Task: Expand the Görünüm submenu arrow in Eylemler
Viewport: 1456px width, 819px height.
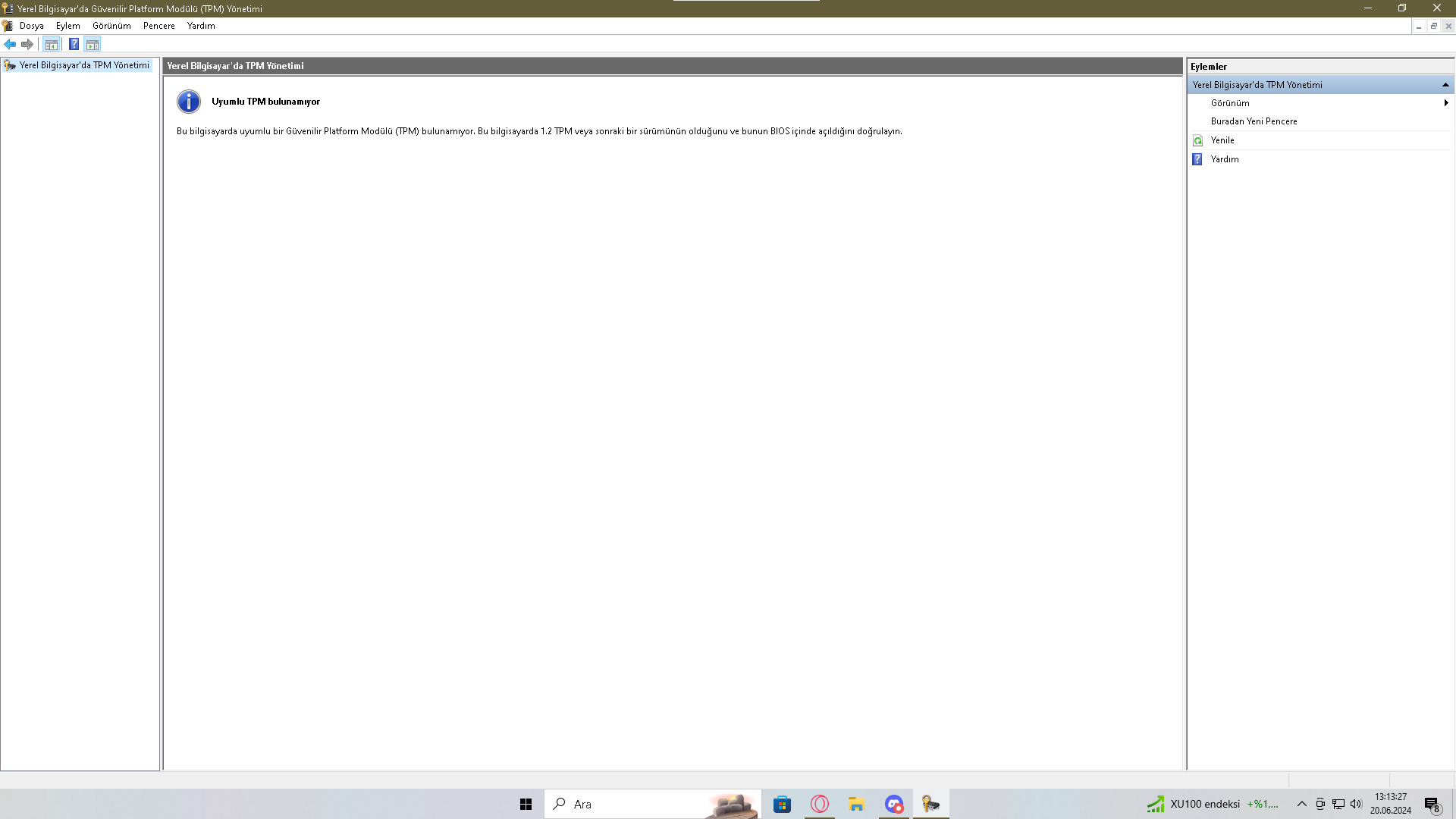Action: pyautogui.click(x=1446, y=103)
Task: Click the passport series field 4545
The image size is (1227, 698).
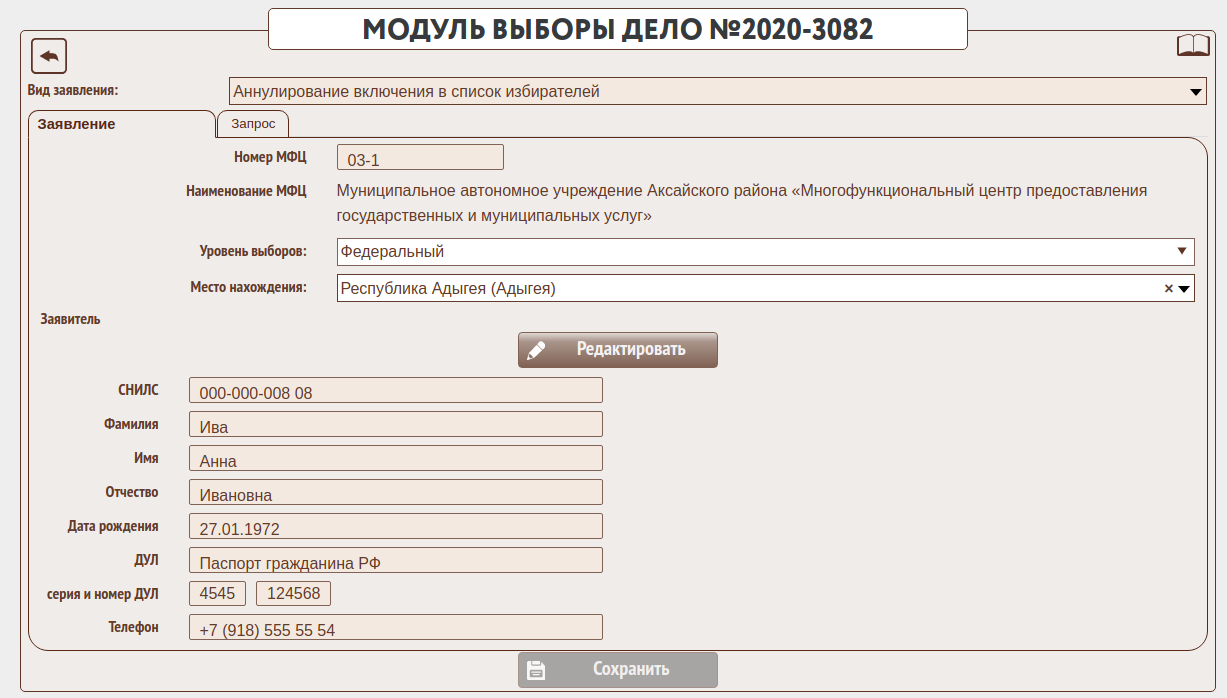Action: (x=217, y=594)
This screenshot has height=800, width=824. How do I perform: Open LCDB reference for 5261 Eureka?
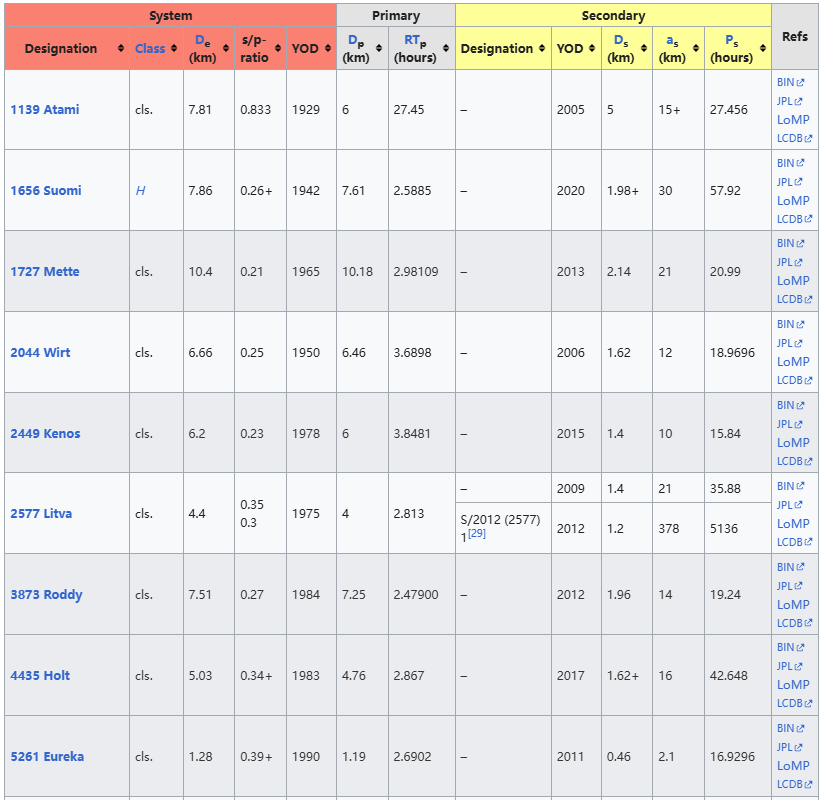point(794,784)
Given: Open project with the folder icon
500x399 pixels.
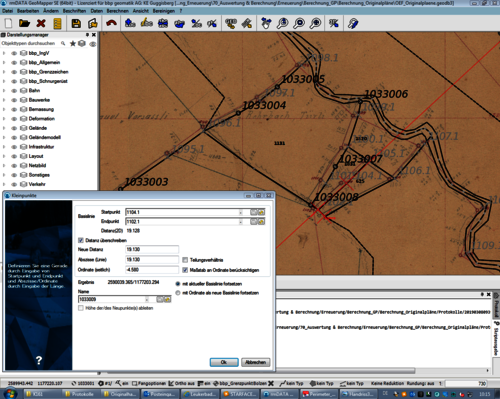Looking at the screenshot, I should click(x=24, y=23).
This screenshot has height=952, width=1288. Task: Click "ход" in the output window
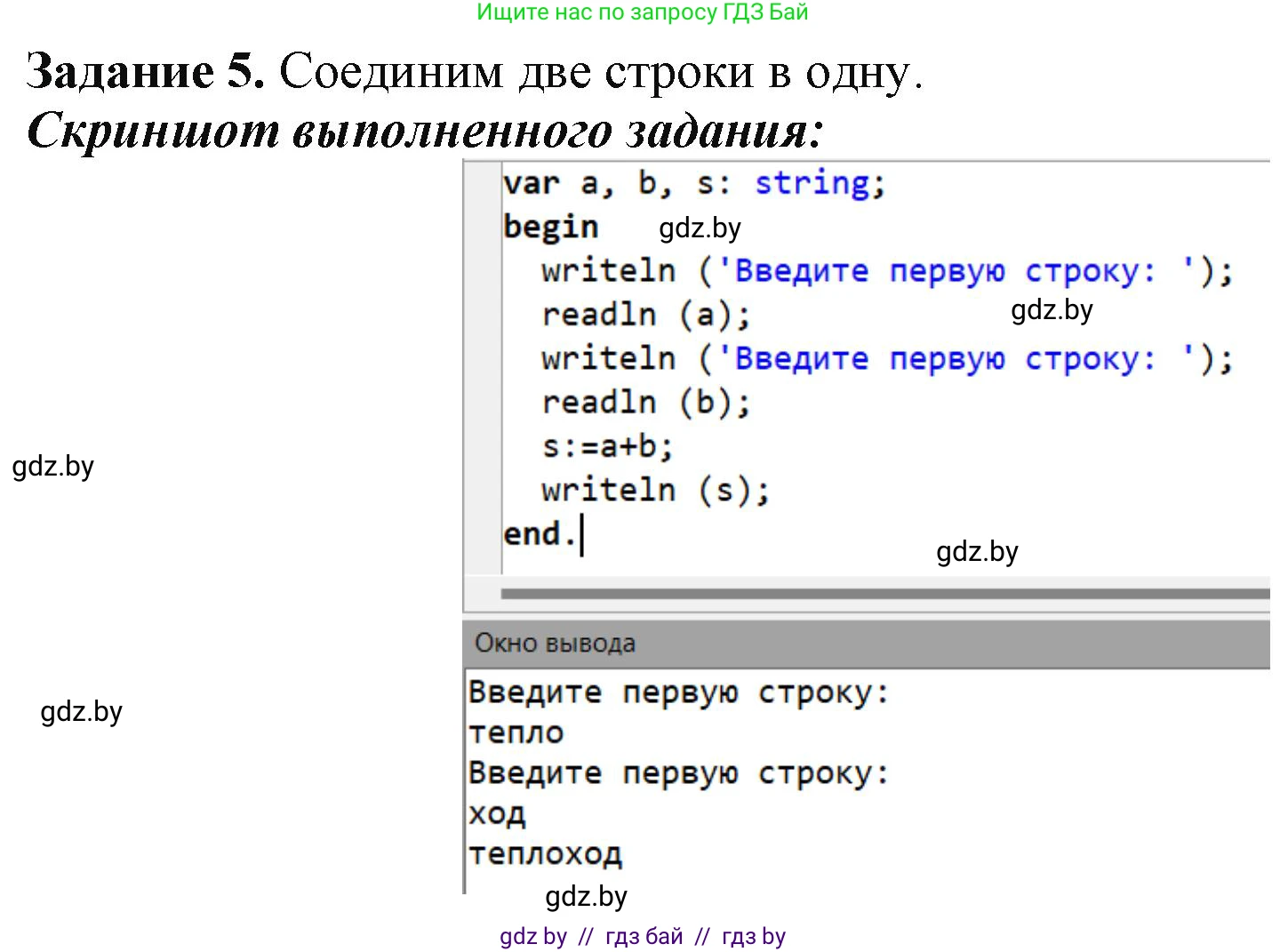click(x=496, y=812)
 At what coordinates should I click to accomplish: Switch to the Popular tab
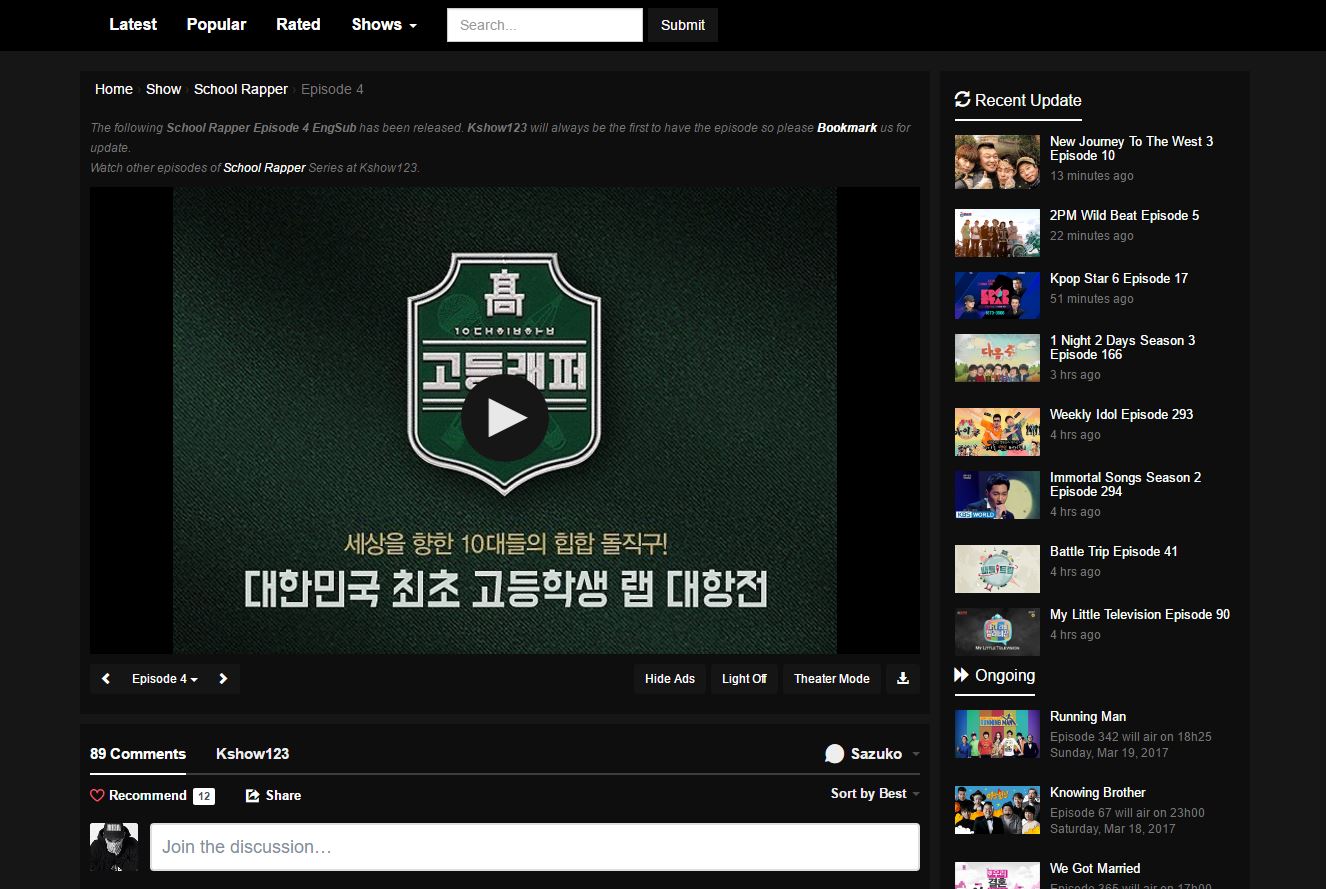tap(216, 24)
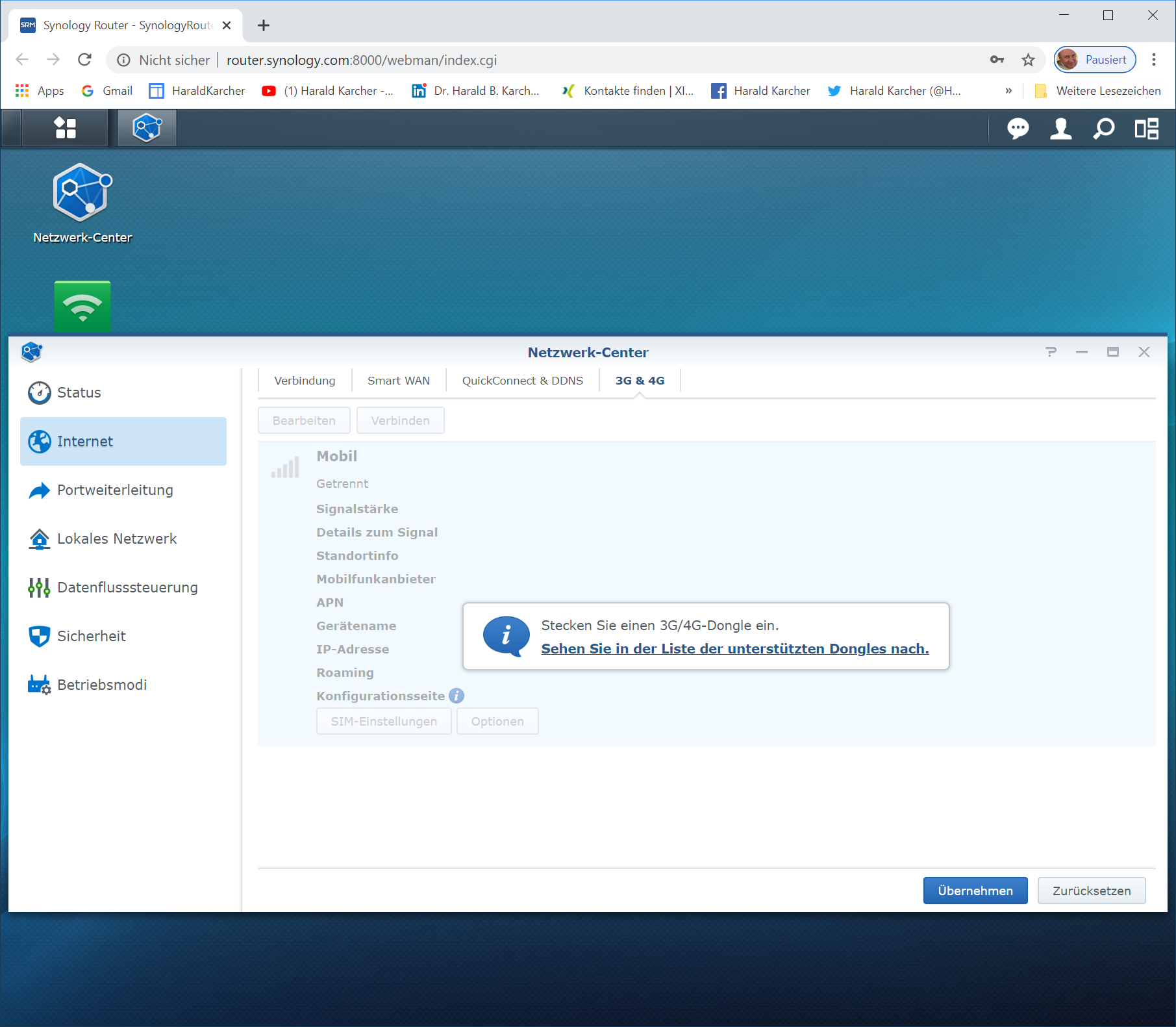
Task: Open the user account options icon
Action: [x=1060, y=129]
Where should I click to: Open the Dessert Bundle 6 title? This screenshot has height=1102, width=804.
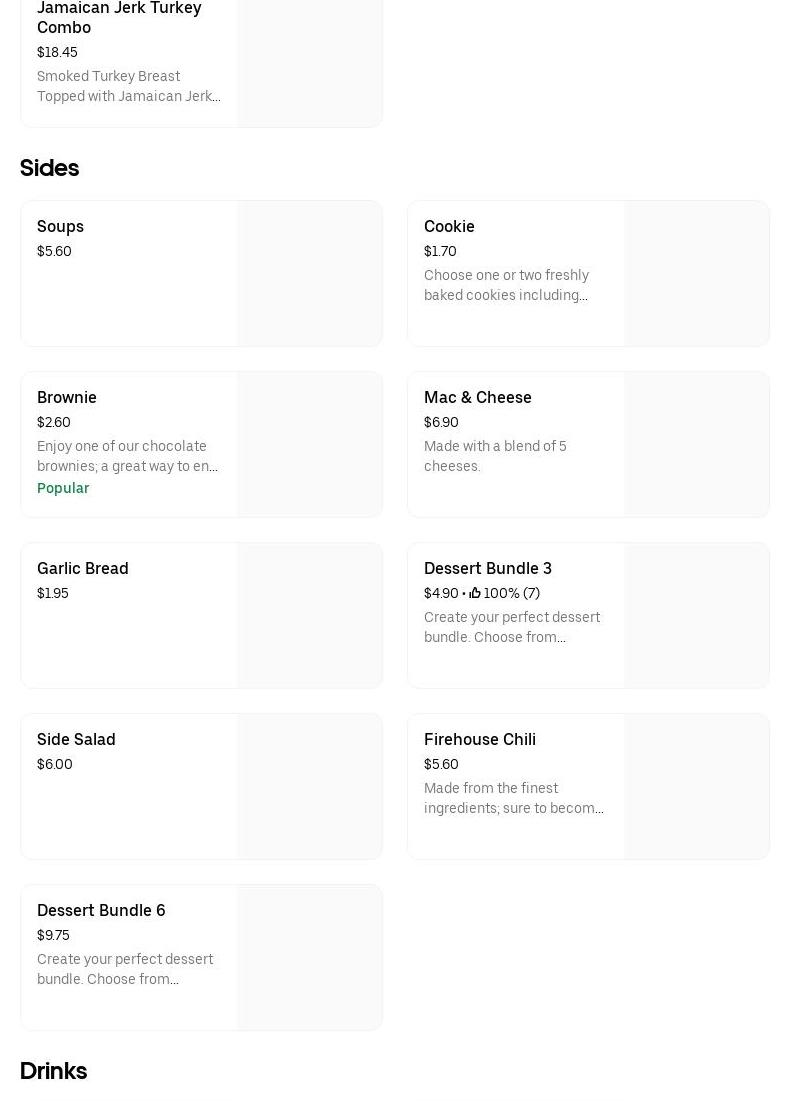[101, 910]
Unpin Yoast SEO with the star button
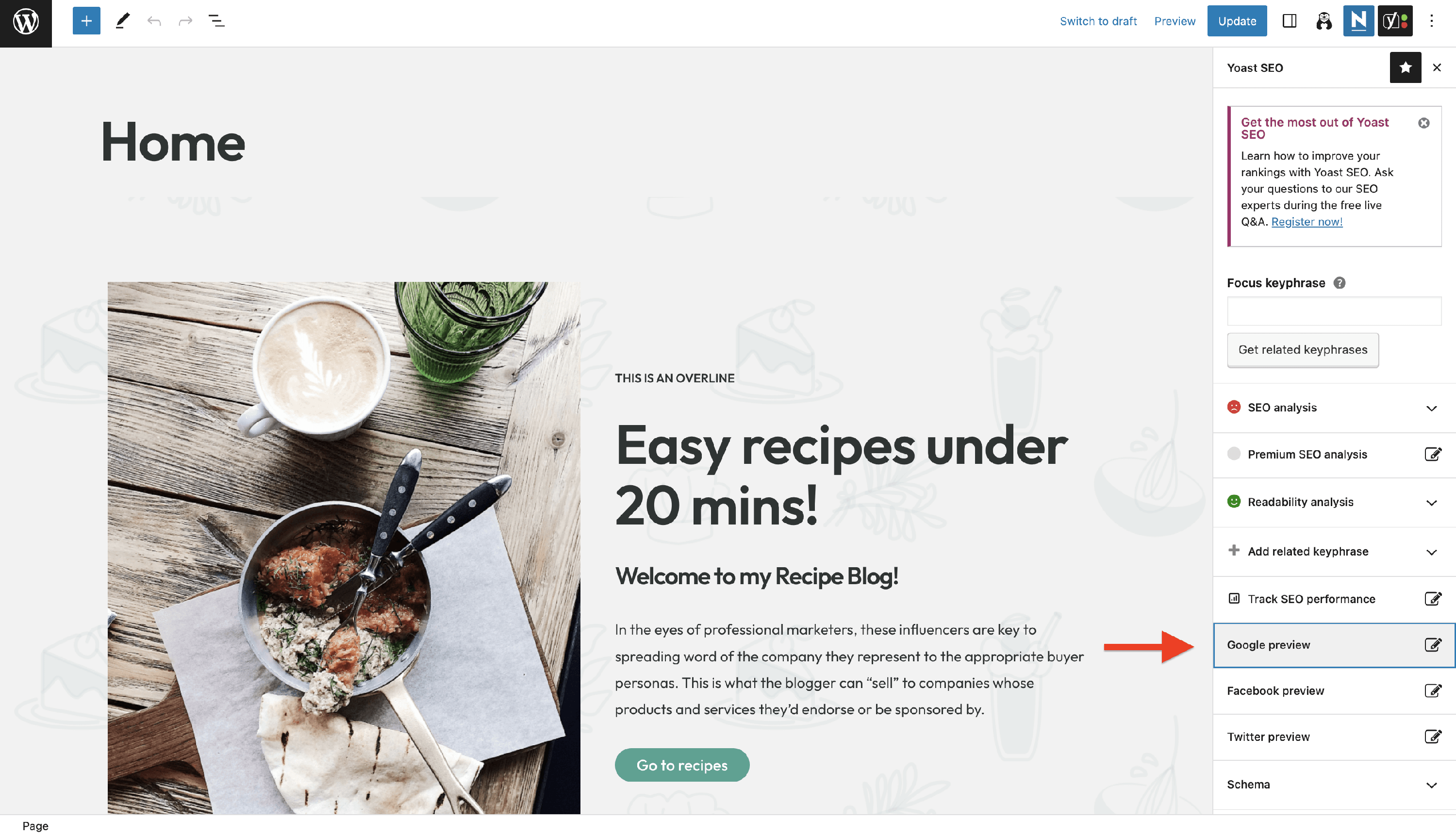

## WRITTEN EXERCISE:
Can you copy out every one of the records above word for word, leaving the pictures out?

## THE ANSWER:
Task: Expand the Görünüm submenu arrow in Eylemler
Viewport: 1456px width, 819px height.
Action: pyautogui.click(x=1446, y=103)
Task: Click the passport series field 4545
The image size is (1227, 698).
Action: (x=217, y=594)
This screenshot has height=800, width=824. How do I perform: Open LCDB reference for 5261 Eureka?
point(794,784)
Given: Open project with the folder icon
500x399 pixels.
Looking at the screenshot, I should click(x=24, y=23).
This screenshot has height=952, width=1288. Task: Click "ход" in the output window
click(x=496, y=812)
 At what coordinates should I click to accomplish: Switch to the Popular tab
tap(216, 24)
Task: Open the user account options icon
Action: [x=1060, y=129]
Where should I click to: Open the Dessert Bundle 6 title? This screenshot has height=1102, width=804.
[101, 910]
Unpin Yoast SEO with the star button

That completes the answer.